Oliver Kazunga, Senior Business Reporter
ZIMBABWE needs about $33 billion over the next 10 years for the development of infrastructure projects across different economic sectors.
Infrastructure Development Bank of Zimbabwe (IDBZ) chief executive officer Mr Thomas Sakala said this while addressing delegates at the Zimbabwe International Business Conference in Bulawayo last Wednesday.
The international business conference is one of the major highlights of the Zimbabwe International Trade Fair.
“Zimbabwe needs $33 billion in the next decade to address its infrastructure needs,” he said.
Mr Sakala said the African Development Bank (AfDB) in 2009 identified key players in financing the infrastructure development projects among them the private sector, local authorities, the Government and development finance institutions regionally and internationally.
He said as pronounced in the Confederation of Zimbabwe Industries manufacturing sector survey report released last year, lack of infrastructure development was one of the major challenges impacting negatively on stimulating production in the manufacturing sector.
According to the CZI report, capacity utilisation in the manufacturing sector closed 2016 at 47,4 percent up from 34,3 percent the previous year.
Mr Sakala said long-term financial support was critical in propelling infrastructure development.
“We also need to be in the space that allows us to mobilise funding for bulky infrastructure projects.
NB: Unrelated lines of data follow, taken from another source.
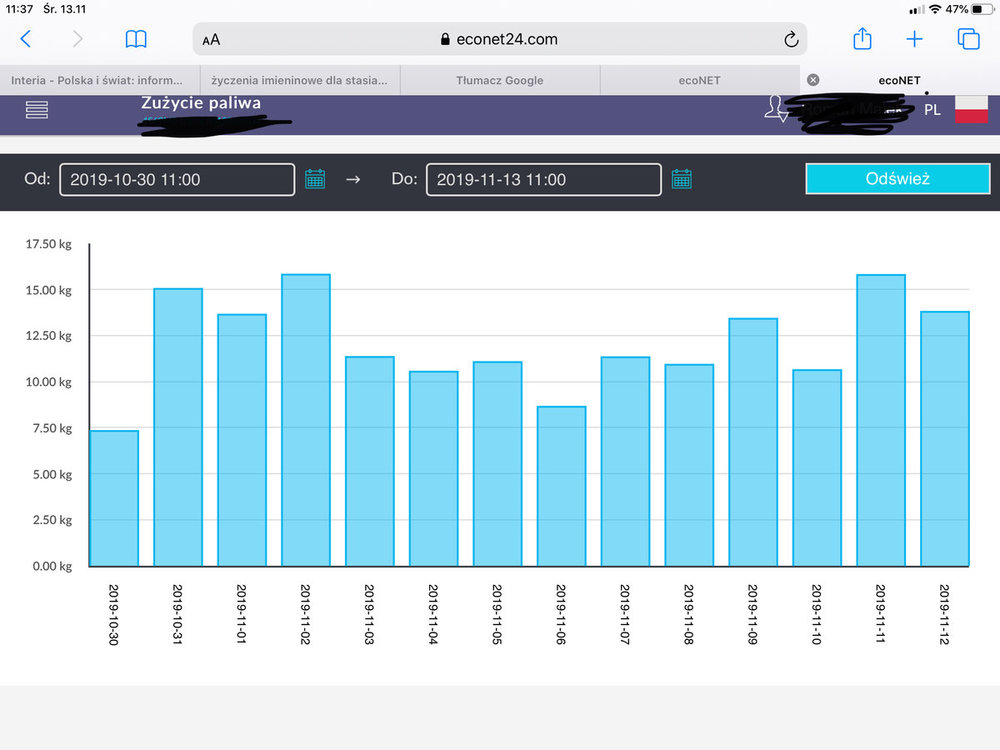The width and height of the screenshot is (1000, 750).
Task: Tap the aA reader text size control
Action: click(x=211, y=40)
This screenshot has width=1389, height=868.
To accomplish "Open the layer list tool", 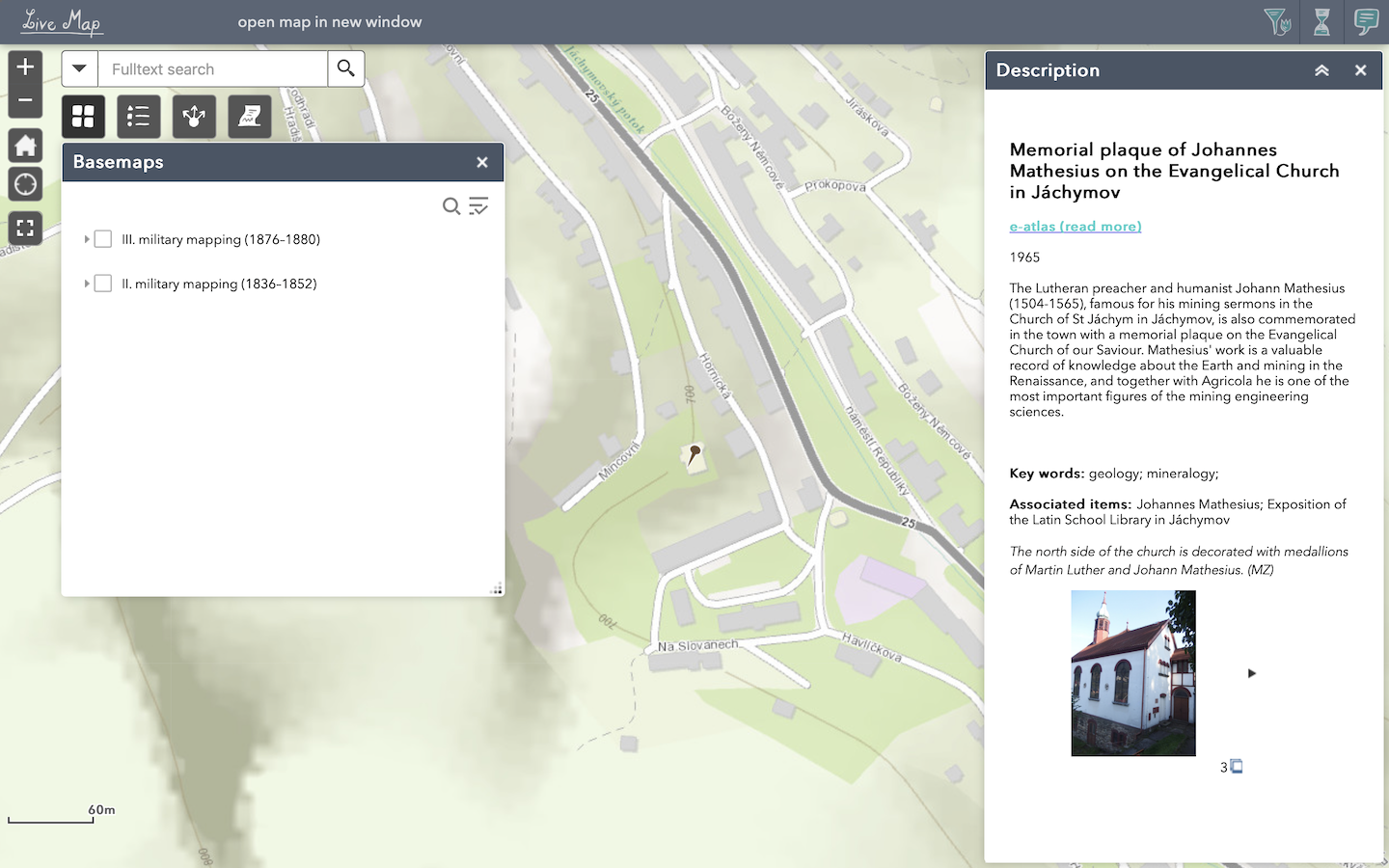I will pos(138,117).
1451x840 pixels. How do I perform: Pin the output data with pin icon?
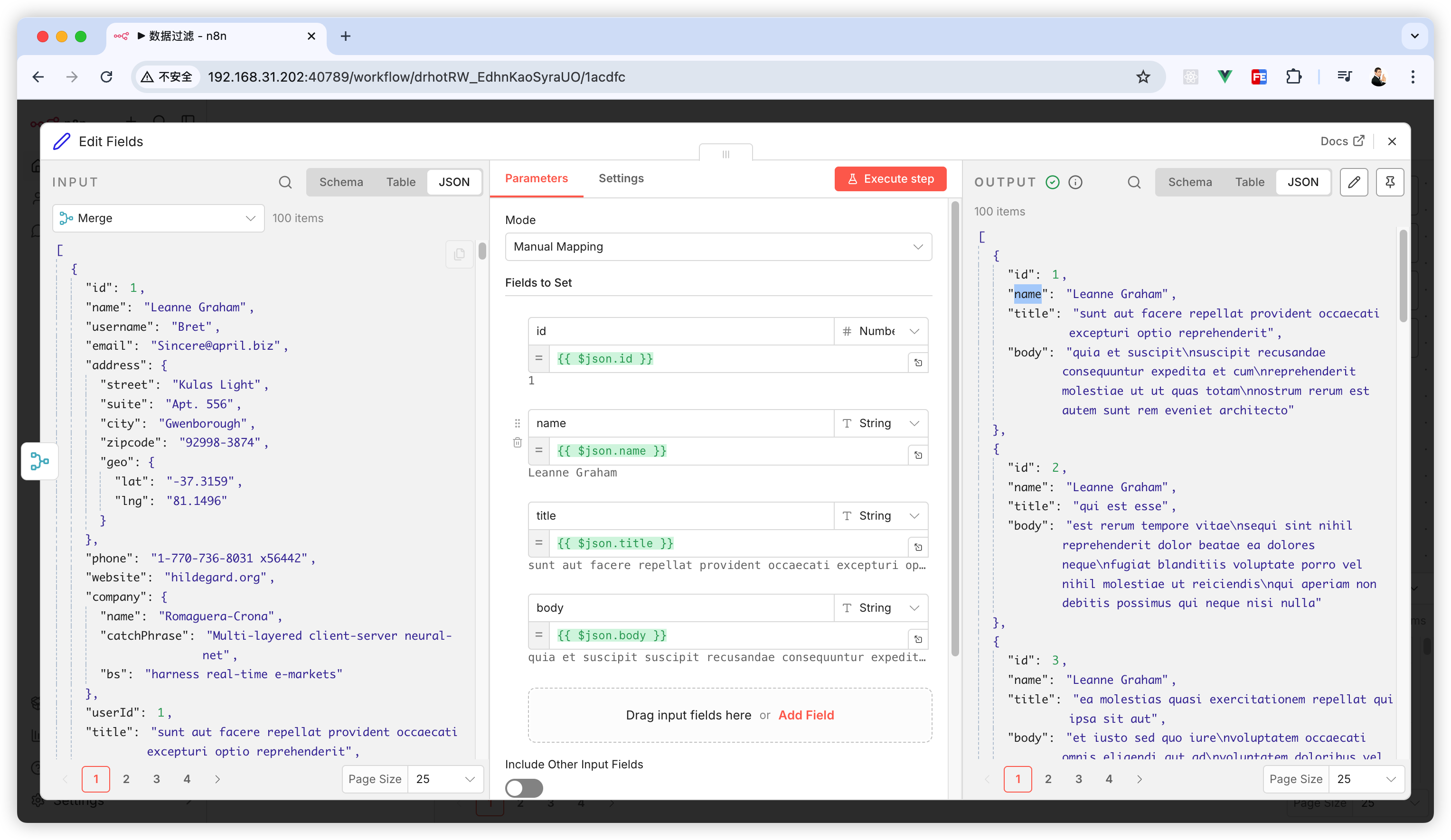tap(1389, 182)
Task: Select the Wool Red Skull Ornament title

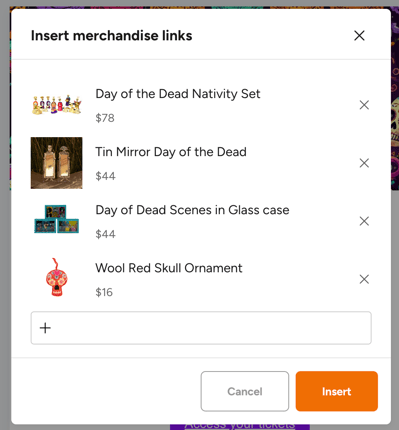Action: click(169, 268)
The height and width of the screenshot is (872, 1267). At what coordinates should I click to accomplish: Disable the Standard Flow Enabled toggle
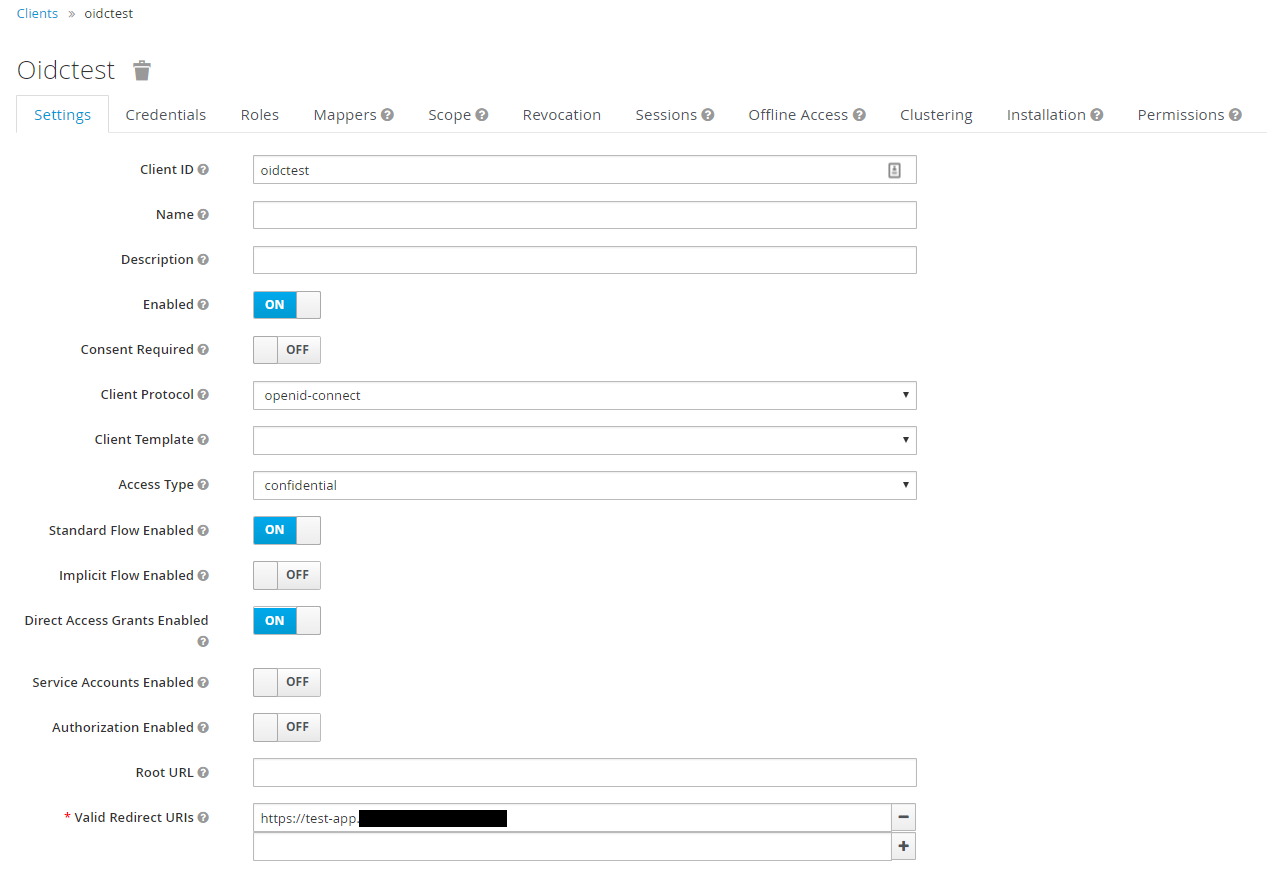point(286,530)
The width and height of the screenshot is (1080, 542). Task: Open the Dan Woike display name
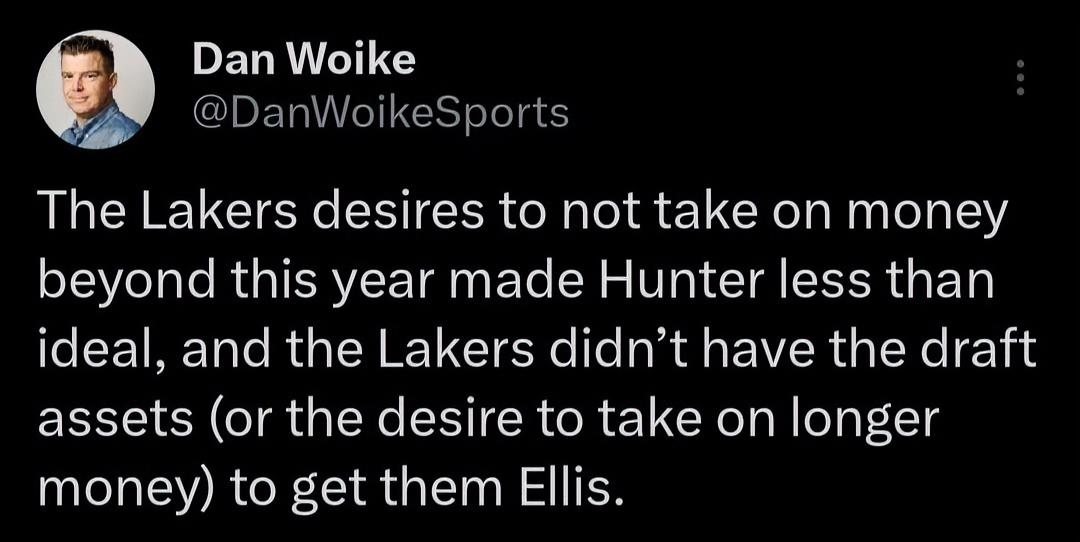(x=304, y=61)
Once we get the funding, we need clarity in terms of what is our national infrastructure development strategy,” he said.
Last year, IDBZ announced that it would allow local and international institutional investors to take up equity in the bank as a way of growing its capital base to $250 million in the next two years.
With a small capital base of $48 million relative to its regional counterparts, IDBZ has not been able to fully follow through some of its planned projects.